La valorisation du patrimoine sénégalais

Le projet Muslab, mis en place par l’Institut français du Sénégal et le musée Théodore Monod, permet de valoriser le patrimoine matériel et immatériel sénégalais, allant des objets d’art aux savoirs botaniques et à l’innovation numérique.
Après plus de trois ans de collaboration, l’Institut français du Sénégal et le musée Théodore Monod ont présenté les résultats du projet Muslab, une coopération muséale innovante. Le partenariat a consisté à former le personnel des musées dans les domaines de la scénographie, de la gestion d’exposition, de la médiation, du partage des données et des connaissances des expositions, en plus de la numérisation.
‘’Le Département des musées de l'Ifan, avec l'ambassade et l'Institut français, a travaillé de concert pour assurer pendant trois ans une série de formations aux agents des musées partis en France. Les formateurs des musées français sont souvent venus ici et il y a eu des échanges. Il y a aussi un apport technologique, car du matériel de numérisation et de photographie a été offert au musée Théodore Monod. Cela a permis de numériser des milliers d’objets que nous allons désormais intégrer dans le musée numérique’’, a déclaré le conservateur du musée Théodore Monod, El. H. Malick Ndiaye. La collaboration a d’ailleurs permis de mettre en place ce musée numérique (Micro-Folie).

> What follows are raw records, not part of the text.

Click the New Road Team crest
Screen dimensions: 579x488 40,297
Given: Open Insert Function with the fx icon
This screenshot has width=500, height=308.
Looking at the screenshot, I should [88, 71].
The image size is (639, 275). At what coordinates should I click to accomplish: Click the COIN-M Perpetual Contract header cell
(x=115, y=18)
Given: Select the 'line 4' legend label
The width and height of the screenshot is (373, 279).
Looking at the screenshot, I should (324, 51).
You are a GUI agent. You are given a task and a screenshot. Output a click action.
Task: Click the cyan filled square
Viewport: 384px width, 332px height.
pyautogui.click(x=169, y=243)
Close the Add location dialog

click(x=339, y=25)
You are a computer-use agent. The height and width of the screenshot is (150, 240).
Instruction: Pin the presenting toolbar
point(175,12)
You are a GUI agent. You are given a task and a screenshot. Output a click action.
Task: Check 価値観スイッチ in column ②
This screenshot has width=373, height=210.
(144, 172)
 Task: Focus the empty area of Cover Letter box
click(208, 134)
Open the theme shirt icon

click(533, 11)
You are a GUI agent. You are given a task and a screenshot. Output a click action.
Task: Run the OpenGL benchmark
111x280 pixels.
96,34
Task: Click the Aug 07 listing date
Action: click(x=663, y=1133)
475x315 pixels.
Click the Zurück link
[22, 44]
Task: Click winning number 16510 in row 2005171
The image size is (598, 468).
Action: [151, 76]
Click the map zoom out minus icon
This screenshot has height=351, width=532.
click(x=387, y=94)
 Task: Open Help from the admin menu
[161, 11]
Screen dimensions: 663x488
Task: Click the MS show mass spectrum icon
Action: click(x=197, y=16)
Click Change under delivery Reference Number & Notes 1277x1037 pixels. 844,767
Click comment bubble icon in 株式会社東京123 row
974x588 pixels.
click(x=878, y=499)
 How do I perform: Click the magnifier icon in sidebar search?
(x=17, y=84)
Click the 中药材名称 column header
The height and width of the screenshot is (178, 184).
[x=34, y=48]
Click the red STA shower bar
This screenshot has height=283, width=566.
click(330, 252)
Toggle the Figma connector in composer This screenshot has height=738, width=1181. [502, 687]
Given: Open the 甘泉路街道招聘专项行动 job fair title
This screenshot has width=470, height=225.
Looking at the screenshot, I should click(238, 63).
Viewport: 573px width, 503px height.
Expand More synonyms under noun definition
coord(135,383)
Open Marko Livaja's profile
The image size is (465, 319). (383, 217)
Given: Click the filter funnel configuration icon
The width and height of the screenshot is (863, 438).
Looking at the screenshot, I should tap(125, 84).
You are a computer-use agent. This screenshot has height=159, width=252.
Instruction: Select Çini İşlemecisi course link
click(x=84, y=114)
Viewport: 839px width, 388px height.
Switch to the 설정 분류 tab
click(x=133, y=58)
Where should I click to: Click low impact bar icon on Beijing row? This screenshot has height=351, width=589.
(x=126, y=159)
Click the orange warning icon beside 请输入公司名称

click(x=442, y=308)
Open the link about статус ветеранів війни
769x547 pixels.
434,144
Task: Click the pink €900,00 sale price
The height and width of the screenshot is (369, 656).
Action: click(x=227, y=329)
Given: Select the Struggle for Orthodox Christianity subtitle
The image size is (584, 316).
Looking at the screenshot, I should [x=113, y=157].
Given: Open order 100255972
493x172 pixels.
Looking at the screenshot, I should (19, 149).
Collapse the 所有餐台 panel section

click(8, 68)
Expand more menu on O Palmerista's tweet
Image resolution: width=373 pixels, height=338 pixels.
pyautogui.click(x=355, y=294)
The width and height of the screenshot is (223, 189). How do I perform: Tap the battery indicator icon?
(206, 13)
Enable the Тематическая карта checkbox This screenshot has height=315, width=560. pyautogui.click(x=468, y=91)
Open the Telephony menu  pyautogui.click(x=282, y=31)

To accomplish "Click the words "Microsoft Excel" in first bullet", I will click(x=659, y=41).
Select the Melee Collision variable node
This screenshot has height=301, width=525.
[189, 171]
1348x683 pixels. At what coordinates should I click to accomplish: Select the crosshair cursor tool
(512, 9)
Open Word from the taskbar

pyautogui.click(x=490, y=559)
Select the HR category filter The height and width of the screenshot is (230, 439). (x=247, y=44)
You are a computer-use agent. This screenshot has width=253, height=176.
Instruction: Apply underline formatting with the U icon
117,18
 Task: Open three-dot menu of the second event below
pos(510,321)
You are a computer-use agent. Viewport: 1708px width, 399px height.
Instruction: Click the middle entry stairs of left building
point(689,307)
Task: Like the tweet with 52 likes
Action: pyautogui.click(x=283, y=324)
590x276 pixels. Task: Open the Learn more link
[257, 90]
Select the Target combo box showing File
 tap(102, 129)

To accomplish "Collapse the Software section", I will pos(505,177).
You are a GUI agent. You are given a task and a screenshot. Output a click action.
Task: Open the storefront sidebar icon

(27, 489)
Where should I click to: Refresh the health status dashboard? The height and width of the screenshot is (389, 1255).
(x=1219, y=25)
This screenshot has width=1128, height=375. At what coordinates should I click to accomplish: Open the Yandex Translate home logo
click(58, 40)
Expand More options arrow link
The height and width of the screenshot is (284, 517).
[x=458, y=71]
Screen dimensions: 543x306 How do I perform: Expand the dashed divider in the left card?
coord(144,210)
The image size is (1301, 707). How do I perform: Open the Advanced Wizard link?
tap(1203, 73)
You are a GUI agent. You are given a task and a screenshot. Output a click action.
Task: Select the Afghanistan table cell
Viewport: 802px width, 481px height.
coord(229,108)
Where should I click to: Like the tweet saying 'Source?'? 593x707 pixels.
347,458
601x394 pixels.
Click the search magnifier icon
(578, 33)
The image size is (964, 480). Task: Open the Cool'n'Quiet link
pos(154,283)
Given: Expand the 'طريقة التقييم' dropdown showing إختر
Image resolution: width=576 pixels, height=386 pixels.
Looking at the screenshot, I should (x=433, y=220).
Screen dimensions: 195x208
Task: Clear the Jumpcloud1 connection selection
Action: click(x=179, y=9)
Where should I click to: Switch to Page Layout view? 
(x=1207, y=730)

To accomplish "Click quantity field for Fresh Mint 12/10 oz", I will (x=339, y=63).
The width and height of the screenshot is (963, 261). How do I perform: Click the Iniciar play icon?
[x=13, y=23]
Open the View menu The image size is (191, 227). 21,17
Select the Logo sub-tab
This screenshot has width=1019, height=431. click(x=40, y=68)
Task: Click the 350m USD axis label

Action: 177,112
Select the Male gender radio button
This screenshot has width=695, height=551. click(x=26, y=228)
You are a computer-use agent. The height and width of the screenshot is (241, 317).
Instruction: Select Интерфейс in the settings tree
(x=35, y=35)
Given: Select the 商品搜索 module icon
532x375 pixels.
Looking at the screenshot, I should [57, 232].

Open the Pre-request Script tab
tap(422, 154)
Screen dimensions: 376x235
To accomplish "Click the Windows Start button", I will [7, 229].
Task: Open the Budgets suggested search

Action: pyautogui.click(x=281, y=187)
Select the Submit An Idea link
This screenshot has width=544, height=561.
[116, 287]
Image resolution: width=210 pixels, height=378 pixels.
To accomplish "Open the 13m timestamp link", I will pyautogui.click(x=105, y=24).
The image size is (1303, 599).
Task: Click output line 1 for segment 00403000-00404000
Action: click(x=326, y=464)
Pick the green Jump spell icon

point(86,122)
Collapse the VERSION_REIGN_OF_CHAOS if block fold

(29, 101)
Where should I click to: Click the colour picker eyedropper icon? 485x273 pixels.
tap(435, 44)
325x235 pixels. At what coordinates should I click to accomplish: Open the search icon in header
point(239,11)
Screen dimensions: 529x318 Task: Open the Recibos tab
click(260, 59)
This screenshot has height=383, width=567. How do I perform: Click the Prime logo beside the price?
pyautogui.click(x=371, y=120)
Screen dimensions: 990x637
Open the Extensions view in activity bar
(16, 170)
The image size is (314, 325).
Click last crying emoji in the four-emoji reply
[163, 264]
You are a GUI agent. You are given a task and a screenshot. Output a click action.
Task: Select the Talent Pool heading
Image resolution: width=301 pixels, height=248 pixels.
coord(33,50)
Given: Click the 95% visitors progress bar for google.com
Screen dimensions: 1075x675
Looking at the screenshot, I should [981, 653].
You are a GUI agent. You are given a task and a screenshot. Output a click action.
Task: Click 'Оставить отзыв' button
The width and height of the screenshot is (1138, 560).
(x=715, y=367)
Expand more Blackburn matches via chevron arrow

En outre, trois sites internet des trois musées de l'Ifan ont été créés dans ce cadre. ‘’Ce partenariat se poursuit. Mais l’essentiel réside dans la transmission des savoirs et les échanges de compétences technologiques. Le transfert de technologies institutionnelles n'est ni linéaire ni unilatéral. Lorsque les apprenants acquièrent quelque chose, ils le transforment et l’adaptent à leur propre contexte’’.
Serigne Habib Diagne, enseignant à l’AFI/UE, a évoqué l'utilisation de la technologie dans ce projet. ‘’Durant notre enfance, nous allions au lycée Blaise Diagne pour jouer au foot. Chaque fois que nous passions devant le musée de l’Ifan, nous pensions que c’était un environnement réservé aux grands scientifiques. Nous n’imaginions pas pouvoir le découvrir et y apprendre. C’est par une activité d'initiation culturelle que nous avons eu l'opportunité d’y entrer’’, a-t-il indiqué.
Cette anecdote l’a grandement inspiré dans sa collaboration. Il a alors eu l’idée de rendre ce musée plus attrayant. Pour y parvenir, il a eu recours à la technologie afin permettre aux jeunes de mieux comprendre les collections. ‘’Lors des visites, nous constatons qu'il y a nombreux visiteurs devant, par exemple, une vitrine, sans savoir comment l’interpréter. L’expérience est statique, ce qui peut ennuyer les jeunes. D’où l’idée d'apporter notre touche technologique’’, a précisé Serigne Habib Diagne.
En effet, dès l’entrée du musée, un espace pédagogique accueille les enfants pour éveiller leur curiosité. Ils sont ensuite initiés à la technologie avant d’apprendre le rôle d’un musée, la valeur des objets d'art et les modalités d’interaction.
‘’Nous avons entrepris de numériser les œuvres. Ainsi, nous avons réalisé la numérisation tridimensionnelle de l’intégralité de l'espace et des objets, accompagnée d’une documentation augmentée. Lorsqu’un objet exposé ne vous est pas familier, une visite virtuelle vous offre la possibilité d’activer un bouton pour obtenir une vidéo explicative’’, a détaillé M. Diagne.
Parallèlement, une importance capitale a été accordée aux espaces verts. Les femmes de Sunu Tool ont travaillé avec le musée Théodore Monod pour numériser les espèces naturelles et fournir des explications. De son côté, Kémi Bassène, représentant du Revacs, souligne que dans la valorisation du patrimoine sénégalais, son équipe cherche à intégrer l'artisanat traditionnel au design moderne et à l’art contemporain.
Les linguistes participent également au projet. Celui-ci leur permet de valoriser les langues nationales. ‘’Initialement, les linguistes ne disposaient pas d'enregistreurs, mais avec la démocratisation des technologies, il a été possible d’acquérir des appareils de qualité. La question de l’archivage pérenne des données collectées sur le terrain s’est alors imposée’’, a souligné Anne-Marie Diagne. Actuellement, les innovations technologiques facilitent tant les enregistrements que les traductions vers les langues européennes.
L'objectif de cette coopération muséale est non seulement de préserver le patrimoine, mais aussi de le rendre accessible, compréhensible et appropriable. Elle doit transformer les musées en espaces d'expérimentation et de connaissances, mais aussi de rencontres et de participation. Enfin, elle incite à imaginer de nouveaux récits et usages.